Poor Boris Karloff
I had never seen The Lost Patrol until the other day, when I was (belatedly) preparing for The John Ford Blogathon. Filmed in the Sonoran Desert in Imperial County, California, every long shot of this wartime drama is spectacular -- and very John Ford: a taut human conflict set against a stark, uncompromising landscape.
The picture opens with a small patrol of British soldiers riding on horseback in the Mesopotamian desert during World War I. Their new lieutenant is shot and killed by an unseen Arab sniper pretty much immediately, but as he is new, no one is particularly torn up about it until they realize that he died before telling them what their orders were or how to meet up with their brigade. The sergeant (Ford favorite, Victor McLaglen) is a veteran campaigner who quickly takes charge of the situation and leads his men northward in the hopes that they will find their larger outfit.
It's hot. It's sandy. They're lost. They know it. There are some green recruits in the company who aren't used to schlepping around foreign climates in full uniform. In spite of it all, the men are kind to each other and to the horses. There is a bit of a wet blanket in the form of a bible thumping, sad-faced man (Boris Karloff, the saddest face of all), who disapproves of the swearing and talk about drink and girls in various ports.
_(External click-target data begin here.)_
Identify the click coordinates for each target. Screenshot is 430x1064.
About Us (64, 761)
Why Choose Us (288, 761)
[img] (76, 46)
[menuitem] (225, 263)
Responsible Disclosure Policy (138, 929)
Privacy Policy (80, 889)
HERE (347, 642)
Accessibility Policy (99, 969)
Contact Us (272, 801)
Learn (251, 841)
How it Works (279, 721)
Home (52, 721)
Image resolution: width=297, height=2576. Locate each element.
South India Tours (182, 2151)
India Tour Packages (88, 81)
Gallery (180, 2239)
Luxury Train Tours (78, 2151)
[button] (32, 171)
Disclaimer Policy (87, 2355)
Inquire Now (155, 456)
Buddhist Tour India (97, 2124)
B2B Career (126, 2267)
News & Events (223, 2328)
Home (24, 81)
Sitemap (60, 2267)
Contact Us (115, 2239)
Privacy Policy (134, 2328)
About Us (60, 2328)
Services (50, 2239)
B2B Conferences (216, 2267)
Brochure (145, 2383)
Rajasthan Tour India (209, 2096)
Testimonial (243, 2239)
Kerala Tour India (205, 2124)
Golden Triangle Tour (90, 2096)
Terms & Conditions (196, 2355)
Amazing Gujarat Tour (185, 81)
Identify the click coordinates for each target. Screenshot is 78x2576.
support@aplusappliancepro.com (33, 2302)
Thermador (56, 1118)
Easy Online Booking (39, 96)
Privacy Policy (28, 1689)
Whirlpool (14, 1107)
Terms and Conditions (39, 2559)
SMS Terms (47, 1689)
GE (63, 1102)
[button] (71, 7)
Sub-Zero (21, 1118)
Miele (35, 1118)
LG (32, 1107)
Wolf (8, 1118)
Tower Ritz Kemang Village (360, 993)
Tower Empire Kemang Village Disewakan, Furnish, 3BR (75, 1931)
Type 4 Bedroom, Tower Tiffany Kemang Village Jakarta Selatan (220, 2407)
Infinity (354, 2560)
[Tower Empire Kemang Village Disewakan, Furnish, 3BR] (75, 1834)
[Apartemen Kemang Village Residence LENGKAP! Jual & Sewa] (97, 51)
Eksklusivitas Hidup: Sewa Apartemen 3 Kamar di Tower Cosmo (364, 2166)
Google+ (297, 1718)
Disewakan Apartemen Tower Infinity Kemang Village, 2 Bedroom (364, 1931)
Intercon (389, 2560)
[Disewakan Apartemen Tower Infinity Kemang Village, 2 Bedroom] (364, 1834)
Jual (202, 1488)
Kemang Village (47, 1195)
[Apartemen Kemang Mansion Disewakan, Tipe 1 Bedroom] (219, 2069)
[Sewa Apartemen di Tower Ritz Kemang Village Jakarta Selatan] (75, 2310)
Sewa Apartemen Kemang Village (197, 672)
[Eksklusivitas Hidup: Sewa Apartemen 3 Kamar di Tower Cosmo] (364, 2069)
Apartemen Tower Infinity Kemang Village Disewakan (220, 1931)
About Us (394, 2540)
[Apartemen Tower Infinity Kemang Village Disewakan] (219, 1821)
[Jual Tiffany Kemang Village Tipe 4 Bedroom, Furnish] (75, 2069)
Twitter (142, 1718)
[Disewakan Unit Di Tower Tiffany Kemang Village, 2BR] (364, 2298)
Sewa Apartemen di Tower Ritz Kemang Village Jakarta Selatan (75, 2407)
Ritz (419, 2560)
Max Steiner's score does rather pound these points home: the sand, the heat, the camaraderie, the disapproval, we get it, we get it. I know he was nominated for an Academy Award for this picture and everything, but if it were up to me, I'd have turned the volume down a bit in some sequences. As Bette Davis said famously during the making of Dark Victory, when her character was heading upstairs to die, "Either I'm going to climb those stairs or Max Steiner is going to climb those stairs, but I'll be god-damned if Max Steiner and I are going to climb those stairs together!" Truer words...
As luck would have it, the troop stumbles upon an oasis with date palms, fresh water, and a bit of shelter for the night. The plan is to head northward in the morning, but when they awaken, they find one sentry dead, the other mortally wounded, and all the horses gone.
The rest of the film is pretty much a chronicle of how to die in the desert. At different times, different men say "I see something moving!" and head off into the dunes only to be shot and killed by a sniper. Two guys, one of whom is Alan Hale, are sent to try to find help, only to be returned, mutilated, on two of the stolen horses. One of 'em gets shot out of a date palm; another goes crazy from the heat; and Boris Karloff goes completely off his rocker, dresses himself up as a Babylonian with a cross for a staff and wanders into the desert and is, of course, cut down by enemy fire.
Oh yeah, an allied biplane flies over, giving the survivors a brief moment of hope, only to be shot and killed once he lands the plane, in spite of the remaining soldiers waving him back. Alas, eventually only the sergeant is left alive, and we finally see the enemy descending on him in the oasis. There are only a handful of Arabs, as he suspected all along, and he manages to cut them down as they approach.
It's a stark picture with breathtaking desert sequences. The acting is fine, if a little melodramatic, but whatever, it's 1934 and they're all on location in the Algodones Dunes. The pace is fast and engaging. If you haven't had a chance to see The Lost Patrol, it is available streaming on Vudu for a small rental fee, or available on DVD. I recommend it for trademark John Ford and a sturdy ensemble cast.